There continues to be a lot of noise in the financial system and the most recent commentary is focused on a potential trade war settlement. For those with a technical background to determine their level of market engagement, the trend watchers will comment that we are now back to a positive primary market trend with confirmed buy signals, aka the Bulls are back in charge.
One of the readings crossing our screens over the weekend provides some insight with regards to actually riding a bull:
One of the most adrenaline charged and dangerous sports in America lasts a total of eight seconds – bull riding.

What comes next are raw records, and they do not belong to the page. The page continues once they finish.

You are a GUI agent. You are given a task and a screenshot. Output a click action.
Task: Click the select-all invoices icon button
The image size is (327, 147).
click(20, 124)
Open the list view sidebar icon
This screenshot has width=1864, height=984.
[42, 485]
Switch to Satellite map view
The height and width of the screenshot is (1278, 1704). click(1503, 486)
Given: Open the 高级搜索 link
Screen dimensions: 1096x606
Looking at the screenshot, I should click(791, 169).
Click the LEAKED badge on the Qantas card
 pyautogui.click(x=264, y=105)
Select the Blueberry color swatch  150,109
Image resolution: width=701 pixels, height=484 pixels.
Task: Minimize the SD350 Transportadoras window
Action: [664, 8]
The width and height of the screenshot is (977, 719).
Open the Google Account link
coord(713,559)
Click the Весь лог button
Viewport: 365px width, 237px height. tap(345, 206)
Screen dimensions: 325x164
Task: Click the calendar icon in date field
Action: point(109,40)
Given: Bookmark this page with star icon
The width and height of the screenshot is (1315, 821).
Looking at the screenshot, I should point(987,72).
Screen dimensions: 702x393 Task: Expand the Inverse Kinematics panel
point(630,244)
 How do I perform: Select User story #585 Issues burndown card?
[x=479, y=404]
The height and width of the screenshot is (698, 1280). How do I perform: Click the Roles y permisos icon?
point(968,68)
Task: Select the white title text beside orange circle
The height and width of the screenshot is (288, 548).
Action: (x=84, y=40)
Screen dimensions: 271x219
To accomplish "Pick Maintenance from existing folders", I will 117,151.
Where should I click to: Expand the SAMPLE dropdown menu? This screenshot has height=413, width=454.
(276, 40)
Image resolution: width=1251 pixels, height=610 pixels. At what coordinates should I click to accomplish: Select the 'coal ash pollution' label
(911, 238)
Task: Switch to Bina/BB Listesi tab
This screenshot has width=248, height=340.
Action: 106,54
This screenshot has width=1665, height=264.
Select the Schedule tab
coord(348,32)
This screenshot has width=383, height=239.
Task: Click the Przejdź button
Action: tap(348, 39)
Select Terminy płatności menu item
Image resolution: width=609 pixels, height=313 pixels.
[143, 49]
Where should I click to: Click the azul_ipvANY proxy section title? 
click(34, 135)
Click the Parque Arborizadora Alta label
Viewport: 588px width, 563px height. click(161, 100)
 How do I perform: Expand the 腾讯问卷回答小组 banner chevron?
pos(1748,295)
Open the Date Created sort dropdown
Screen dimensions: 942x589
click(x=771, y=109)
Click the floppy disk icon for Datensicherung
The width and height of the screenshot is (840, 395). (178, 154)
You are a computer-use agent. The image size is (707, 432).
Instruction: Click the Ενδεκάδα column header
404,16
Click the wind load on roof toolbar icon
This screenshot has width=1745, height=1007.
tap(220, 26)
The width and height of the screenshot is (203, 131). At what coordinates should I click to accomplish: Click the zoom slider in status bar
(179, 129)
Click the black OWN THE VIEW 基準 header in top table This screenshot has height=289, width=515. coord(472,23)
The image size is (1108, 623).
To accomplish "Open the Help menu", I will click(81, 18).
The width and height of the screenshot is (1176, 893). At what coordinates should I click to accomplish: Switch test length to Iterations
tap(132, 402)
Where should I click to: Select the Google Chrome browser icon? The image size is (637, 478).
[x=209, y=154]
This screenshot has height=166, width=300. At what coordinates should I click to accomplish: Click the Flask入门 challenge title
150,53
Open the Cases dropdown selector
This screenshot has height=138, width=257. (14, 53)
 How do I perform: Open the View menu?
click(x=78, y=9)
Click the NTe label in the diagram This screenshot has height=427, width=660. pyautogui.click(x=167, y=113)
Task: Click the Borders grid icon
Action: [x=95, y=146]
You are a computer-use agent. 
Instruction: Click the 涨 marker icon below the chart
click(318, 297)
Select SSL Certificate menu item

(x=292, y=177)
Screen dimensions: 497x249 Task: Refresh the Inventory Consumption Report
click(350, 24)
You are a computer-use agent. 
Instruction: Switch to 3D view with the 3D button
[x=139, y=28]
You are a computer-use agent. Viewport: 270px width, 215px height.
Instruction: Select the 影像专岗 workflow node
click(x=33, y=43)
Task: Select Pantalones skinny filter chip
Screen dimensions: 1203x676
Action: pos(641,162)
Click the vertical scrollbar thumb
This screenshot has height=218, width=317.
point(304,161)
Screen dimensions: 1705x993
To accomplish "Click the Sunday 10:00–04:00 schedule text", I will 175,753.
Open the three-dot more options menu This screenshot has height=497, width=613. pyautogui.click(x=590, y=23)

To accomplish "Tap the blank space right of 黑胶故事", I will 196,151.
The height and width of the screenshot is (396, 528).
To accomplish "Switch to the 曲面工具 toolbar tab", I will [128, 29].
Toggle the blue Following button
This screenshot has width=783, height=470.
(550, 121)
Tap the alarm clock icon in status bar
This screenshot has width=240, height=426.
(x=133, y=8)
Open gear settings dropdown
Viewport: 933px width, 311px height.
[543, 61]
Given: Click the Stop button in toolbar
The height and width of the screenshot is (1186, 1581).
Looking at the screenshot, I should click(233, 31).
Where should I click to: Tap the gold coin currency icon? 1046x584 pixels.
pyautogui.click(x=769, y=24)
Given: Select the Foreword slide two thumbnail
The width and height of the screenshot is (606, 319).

In bull riding, a rider must stay on top of a bucking bull while holding onto the bull rope with just one hand for a total of eight seconds. They also must not touch the bull or himself with his other free hand. If he manages that feat, it is a qualified ride. If he gets bucked off before eight seconds, it is a no score.
For investors, the difference between success and failure in “riding the bull,” often comes down to knowing when to “hang on” and when to “dismount” the bull market. The worst outcome is getting “bucked off” and facing a really “p*ssed off” bull looking to stomp or gore whoever is closest to it.
Now, this last phrase is a bit of drama, yet in reality, this is what actually happens in real bull riding.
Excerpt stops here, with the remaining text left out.